#### Data for review:
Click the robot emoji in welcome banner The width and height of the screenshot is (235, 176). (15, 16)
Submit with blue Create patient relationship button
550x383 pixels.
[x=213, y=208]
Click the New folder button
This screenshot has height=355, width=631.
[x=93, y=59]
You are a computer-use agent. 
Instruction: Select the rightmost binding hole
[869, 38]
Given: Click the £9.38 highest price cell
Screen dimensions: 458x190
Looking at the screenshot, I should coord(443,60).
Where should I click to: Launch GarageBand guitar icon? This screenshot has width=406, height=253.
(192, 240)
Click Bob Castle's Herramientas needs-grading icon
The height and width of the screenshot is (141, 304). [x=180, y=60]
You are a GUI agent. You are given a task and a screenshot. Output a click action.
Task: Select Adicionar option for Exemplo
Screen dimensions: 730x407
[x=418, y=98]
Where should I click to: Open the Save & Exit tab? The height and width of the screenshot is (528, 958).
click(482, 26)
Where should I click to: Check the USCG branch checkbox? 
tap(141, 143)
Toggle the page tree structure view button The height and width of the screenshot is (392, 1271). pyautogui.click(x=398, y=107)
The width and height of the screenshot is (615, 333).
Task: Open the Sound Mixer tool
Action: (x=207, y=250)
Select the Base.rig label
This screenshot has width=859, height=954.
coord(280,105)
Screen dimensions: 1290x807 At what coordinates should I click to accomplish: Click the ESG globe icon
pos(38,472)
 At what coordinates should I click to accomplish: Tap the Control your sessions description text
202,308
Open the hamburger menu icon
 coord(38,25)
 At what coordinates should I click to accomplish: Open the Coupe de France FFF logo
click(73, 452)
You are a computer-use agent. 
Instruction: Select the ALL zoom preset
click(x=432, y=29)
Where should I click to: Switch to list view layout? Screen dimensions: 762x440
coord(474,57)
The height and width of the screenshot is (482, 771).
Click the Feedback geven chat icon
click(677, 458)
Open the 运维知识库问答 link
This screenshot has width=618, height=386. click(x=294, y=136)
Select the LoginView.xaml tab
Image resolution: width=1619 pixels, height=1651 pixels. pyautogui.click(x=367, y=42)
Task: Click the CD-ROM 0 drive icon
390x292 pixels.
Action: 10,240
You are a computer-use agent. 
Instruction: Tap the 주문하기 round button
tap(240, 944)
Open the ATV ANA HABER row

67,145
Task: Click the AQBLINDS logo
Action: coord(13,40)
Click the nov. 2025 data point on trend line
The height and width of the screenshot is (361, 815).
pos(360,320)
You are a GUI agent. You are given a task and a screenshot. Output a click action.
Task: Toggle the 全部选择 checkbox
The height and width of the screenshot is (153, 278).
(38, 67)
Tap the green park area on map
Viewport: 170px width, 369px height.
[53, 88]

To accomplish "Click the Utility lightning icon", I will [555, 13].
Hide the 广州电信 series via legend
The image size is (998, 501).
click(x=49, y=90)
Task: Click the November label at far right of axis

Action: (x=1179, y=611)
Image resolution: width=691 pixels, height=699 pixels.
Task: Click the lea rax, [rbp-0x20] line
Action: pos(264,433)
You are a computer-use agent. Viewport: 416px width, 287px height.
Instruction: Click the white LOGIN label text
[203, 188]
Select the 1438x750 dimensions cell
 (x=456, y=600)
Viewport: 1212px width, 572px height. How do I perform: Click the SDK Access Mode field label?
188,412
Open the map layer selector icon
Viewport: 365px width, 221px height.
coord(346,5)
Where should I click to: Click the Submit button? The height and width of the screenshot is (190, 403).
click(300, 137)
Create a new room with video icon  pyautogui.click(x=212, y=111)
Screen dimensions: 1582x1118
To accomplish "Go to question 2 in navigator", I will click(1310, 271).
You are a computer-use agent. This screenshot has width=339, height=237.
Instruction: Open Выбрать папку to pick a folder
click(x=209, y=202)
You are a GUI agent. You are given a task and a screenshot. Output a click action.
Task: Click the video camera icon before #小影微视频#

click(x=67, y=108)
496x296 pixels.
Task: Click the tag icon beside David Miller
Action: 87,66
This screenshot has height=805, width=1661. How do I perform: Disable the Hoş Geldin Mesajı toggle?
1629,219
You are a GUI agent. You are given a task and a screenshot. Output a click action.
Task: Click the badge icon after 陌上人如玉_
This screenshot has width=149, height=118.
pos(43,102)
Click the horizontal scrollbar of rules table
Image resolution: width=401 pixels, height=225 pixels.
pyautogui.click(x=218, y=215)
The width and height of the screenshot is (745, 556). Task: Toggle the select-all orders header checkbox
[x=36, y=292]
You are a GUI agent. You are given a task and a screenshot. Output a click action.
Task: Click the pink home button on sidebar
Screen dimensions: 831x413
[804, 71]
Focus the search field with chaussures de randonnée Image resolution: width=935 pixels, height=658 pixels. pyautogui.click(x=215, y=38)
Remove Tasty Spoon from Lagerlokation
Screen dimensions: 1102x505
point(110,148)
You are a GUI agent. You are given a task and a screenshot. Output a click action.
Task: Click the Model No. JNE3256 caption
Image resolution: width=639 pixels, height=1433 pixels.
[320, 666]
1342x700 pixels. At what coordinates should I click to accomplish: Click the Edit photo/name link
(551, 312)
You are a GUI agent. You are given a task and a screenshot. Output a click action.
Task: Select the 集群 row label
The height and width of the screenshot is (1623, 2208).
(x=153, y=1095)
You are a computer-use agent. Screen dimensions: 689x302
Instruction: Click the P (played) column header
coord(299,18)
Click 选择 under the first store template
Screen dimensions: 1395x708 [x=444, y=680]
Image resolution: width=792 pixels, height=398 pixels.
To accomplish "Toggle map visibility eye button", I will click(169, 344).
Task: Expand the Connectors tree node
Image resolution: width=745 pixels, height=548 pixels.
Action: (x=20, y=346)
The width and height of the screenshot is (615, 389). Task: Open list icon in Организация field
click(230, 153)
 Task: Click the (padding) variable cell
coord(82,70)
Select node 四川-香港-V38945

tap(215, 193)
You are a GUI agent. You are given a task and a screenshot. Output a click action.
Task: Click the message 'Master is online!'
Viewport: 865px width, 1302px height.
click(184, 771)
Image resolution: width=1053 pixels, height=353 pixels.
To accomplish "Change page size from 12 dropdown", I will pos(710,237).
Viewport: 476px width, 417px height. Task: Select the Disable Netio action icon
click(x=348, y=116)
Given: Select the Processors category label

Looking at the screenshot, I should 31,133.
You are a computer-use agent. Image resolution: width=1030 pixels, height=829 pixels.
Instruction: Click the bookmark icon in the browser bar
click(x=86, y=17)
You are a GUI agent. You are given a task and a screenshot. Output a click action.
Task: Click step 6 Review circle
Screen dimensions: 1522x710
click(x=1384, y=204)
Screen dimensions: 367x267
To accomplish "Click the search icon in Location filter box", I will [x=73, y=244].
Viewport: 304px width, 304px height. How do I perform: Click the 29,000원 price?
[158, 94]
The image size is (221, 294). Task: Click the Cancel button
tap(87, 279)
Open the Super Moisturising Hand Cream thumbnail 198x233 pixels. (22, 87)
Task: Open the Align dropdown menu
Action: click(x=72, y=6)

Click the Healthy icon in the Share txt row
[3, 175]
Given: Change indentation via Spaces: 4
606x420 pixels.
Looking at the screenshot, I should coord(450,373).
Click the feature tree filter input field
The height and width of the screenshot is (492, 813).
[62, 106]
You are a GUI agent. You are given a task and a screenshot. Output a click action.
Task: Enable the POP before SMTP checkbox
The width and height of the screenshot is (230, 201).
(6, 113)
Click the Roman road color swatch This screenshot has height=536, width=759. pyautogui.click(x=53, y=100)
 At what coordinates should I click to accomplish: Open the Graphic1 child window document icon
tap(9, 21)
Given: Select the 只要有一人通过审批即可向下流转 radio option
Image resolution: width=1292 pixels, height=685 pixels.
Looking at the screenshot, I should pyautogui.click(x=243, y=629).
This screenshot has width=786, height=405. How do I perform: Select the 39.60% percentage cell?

#### Exercise brief:
Go through the entries above and copy each line holding the string "option".

#### Exercise result:
Task: Select Adicionar option for Exemplo
Given: Select the 只要有一人通过审批即可向下流转 radio option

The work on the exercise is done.